De Federico, Muarem Muarem ve Khalifa tipik birer halı saha futbolcusu izlenimi veriyorlar…

Gekas ise, bizlere simyacılığın geldiği son noktayı göstermesi açısından bulunmaz bir örnekti…

Topa bir kere vurdu, sonra da yerden zor kalktı…

Geriye kimler kaldı?

Ali Şaşal, Kaan Kanak, Özgür Çek, Causic…

Yani eskiler…

Bizim arkadaşlar desek, hiç de yanlış olmaz…

Elinin altında Diego gibi, kendini kanıtlamış bir stoper varken, anlamsız bir kavga ile inada binen çekişme takıma büyük zarar veriyor…

***

Bir hazırlık maçı öncesi takıma böyle yüklenmenin haksızlık olacağını söyleyenler olabilir…

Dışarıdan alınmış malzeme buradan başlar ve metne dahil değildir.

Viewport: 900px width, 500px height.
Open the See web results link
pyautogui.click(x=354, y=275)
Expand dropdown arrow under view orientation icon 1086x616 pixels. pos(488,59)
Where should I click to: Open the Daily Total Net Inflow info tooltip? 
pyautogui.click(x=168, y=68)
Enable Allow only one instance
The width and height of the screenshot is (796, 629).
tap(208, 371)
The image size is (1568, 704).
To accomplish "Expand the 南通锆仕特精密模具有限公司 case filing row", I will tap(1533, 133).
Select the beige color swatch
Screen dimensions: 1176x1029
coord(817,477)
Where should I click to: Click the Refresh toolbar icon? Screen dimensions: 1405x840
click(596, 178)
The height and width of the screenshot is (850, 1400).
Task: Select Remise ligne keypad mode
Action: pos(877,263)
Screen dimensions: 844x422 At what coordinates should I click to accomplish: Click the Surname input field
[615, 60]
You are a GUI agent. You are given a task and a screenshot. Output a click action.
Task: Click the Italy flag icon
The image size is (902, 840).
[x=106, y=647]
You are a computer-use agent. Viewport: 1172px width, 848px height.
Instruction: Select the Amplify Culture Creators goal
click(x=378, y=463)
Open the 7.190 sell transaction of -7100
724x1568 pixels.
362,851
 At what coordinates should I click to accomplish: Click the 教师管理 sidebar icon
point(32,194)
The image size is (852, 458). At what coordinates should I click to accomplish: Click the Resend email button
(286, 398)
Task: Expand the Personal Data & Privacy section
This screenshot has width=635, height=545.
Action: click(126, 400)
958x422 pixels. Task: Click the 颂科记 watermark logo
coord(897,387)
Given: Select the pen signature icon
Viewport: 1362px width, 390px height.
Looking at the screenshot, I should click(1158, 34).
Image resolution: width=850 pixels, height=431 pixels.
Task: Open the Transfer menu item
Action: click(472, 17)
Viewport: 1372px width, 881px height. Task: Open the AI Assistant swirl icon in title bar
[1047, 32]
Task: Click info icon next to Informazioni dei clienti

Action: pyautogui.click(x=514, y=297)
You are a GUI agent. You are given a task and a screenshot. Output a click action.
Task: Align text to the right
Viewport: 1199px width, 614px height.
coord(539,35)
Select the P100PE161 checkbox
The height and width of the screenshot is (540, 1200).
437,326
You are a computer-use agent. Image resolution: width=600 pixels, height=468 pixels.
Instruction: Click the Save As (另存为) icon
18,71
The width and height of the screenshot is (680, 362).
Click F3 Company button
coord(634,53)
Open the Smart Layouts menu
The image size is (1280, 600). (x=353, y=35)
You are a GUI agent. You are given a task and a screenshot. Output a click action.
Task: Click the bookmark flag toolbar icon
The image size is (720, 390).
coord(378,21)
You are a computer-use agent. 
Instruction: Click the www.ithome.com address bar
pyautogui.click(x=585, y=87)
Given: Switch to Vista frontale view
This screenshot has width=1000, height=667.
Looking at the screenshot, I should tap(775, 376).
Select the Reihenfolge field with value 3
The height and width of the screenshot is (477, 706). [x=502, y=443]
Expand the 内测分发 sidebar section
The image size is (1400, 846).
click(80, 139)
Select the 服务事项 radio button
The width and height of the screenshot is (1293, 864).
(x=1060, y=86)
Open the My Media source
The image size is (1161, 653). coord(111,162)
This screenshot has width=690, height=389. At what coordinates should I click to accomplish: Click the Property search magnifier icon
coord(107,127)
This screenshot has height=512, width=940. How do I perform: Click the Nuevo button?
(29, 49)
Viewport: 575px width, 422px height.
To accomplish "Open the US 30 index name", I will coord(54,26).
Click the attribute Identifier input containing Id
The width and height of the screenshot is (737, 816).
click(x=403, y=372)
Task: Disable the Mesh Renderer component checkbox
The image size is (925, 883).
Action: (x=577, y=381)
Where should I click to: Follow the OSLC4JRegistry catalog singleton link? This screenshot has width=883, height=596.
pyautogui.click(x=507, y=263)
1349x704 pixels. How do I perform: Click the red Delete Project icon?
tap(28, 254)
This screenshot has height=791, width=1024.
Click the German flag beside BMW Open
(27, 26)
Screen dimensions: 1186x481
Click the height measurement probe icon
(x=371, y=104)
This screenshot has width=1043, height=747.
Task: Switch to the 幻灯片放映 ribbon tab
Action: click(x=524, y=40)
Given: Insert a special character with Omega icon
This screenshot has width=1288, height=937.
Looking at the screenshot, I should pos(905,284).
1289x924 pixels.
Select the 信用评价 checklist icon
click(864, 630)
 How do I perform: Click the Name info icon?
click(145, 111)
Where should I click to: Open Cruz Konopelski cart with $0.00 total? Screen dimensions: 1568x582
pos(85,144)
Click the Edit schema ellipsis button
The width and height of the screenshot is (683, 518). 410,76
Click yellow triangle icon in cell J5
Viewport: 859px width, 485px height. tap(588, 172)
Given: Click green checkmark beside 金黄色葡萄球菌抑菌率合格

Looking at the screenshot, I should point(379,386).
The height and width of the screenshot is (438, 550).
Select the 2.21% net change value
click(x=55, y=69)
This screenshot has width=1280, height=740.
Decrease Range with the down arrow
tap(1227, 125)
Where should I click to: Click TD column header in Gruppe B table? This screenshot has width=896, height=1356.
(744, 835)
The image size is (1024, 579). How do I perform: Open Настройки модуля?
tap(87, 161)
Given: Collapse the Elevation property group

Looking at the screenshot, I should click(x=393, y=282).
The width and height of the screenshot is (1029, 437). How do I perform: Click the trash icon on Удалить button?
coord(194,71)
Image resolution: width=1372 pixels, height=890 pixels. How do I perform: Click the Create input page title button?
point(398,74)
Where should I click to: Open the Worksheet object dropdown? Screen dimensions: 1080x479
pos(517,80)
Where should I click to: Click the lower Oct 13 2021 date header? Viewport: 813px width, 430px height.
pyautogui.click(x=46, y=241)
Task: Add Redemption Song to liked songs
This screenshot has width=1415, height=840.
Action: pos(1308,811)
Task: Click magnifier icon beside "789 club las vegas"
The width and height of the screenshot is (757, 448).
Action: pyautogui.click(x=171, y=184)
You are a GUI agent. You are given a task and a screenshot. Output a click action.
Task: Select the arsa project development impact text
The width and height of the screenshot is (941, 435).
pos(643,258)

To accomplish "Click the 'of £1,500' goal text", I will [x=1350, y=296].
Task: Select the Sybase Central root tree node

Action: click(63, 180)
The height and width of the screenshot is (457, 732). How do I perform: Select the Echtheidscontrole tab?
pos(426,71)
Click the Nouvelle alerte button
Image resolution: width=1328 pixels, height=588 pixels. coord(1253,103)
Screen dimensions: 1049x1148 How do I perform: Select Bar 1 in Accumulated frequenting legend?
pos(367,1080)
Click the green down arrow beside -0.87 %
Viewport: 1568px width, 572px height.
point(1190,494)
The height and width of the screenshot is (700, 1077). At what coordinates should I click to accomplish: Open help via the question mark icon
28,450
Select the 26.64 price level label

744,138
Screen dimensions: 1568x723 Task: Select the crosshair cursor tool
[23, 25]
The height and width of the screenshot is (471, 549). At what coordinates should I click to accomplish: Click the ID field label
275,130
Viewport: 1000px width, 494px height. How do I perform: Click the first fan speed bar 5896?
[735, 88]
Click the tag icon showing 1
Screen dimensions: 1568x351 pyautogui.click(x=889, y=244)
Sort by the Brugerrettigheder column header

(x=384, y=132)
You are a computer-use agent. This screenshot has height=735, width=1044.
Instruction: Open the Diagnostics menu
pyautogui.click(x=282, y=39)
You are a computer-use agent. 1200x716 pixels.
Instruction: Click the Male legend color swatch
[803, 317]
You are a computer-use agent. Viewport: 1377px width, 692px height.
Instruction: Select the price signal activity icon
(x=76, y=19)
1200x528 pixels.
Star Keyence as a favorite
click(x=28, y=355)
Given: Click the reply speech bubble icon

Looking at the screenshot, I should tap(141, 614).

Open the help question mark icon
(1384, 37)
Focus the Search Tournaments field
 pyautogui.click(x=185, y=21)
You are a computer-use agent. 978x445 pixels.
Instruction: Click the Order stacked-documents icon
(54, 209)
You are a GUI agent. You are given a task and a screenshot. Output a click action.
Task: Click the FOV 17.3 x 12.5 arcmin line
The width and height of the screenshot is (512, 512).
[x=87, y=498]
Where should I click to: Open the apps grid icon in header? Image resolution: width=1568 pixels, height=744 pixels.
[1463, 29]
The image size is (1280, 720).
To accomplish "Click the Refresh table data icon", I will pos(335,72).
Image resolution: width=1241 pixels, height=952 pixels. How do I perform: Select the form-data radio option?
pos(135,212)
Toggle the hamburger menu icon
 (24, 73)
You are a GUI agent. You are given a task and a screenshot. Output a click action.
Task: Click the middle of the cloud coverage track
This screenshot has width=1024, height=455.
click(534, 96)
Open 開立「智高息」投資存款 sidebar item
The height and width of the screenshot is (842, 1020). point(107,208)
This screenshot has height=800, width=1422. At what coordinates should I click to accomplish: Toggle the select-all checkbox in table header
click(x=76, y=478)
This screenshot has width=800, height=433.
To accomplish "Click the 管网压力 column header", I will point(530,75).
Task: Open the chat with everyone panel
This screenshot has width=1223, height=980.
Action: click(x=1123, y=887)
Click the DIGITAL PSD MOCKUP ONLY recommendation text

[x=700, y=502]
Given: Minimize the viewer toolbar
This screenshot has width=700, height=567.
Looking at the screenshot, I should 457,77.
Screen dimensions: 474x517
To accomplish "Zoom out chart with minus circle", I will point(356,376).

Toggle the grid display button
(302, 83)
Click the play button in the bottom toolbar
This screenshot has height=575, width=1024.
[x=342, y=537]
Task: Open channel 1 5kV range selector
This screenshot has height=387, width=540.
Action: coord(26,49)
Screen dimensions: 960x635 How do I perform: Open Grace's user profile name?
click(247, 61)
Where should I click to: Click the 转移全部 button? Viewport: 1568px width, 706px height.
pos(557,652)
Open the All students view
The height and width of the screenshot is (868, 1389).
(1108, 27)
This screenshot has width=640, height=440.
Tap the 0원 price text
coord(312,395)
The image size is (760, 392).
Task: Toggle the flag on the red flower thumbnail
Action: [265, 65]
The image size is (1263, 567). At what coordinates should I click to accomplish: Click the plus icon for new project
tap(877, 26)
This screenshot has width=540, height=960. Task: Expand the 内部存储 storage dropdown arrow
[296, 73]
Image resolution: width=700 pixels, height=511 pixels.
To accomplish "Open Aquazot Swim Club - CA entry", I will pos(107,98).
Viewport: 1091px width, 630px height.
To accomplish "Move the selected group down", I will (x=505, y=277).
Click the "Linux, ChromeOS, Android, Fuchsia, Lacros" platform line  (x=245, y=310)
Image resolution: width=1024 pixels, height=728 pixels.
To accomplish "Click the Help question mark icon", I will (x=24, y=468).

Olabilir de, haklılar mı bu sitemlerinde peki?

Asla…

Zira bu takım, çok değil, 6 gün sonra yeni sezonun açılış maçında Fenerbahçe ile oynayacak…

Hem de yaralı Fenerbahçe ile hem de Şükrü Saraçoğlu'nda…

Fener'e yenilmek ya da 6-7 yemek ligin sonu mu?

Değil elbette…

Sonu değil ama başlangıcı…

Bilmem anlatabildim mi?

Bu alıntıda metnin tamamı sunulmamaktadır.